Data provided:
▼

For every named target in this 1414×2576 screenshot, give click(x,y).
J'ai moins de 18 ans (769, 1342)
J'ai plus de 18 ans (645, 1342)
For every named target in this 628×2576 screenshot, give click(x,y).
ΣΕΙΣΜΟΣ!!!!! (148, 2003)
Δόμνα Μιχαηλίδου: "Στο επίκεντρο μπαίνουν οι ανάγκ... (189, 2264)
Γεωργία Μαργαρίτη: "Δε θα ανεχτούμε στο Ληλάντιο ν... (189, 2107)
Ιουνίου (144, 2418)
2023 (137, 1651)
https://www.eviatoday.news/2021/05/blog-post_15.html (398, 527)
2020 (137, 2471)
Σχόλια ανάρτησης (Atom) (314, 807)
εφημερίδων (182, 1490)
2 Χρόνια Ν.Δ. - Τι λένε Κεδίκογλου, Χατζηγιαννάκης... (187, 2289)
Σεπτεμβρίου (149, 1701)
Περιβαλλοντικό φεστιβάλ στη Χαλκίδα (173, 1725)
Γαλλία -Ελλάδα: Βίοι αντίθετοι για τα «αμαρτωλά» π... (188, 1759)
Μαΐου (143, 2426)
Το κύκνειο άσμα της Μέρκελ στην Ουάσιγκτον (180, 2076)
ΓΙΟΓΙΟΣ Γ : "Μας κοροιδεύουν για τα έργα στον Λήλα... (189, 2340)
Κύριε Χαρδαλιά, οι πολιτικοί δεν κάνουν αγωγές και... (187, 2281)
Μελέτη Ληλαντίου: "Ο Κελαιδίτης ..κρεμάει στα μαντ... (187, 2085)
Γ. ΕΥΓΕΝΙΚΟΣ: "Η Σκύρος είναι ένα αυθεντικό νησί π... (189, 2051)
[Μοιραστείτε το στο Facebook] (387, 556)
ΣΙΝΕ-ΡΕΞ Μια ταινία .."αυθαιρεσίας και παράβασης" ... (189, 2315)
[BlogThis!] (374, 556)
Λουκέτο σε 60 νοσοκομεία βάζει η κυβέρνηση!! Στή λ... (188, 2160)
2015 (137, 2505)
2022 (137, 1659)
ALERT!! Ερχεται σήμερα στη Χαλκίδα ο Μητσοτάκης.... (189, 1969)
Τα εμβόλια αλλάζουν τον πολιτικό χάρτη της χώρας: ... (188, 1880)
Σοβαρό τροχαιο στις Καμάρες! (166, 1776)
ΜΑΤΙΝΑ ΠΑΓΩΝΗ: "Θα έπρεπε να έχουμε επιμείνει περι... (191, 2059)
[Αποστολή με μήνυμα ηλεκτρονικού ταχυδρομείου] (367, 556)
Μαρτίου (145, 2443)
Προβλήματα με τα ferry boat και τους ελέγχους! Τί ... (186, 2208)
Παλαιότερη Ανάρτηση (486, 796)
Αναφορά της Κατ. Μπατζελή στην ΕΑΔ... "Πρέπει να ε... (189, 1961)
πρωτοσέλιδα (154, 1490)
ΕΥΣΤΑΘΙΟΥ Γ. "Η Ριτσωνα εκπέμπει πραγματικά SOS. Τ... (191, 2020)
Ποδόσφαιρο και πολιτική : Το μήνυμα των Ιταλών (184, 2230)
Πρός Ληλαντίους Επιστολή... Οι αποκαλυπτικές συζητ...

▲

Please report every line of the listing that contains the string "μήνυμα".

Exercise answer:
[Αποστολή με μήνυμα ηλεκτρονικού ταχυδρομείου] (367, 556)
Ποδόσφαιρο και πολιτική : Το μήνυμα των Ιταλών (184, 2230)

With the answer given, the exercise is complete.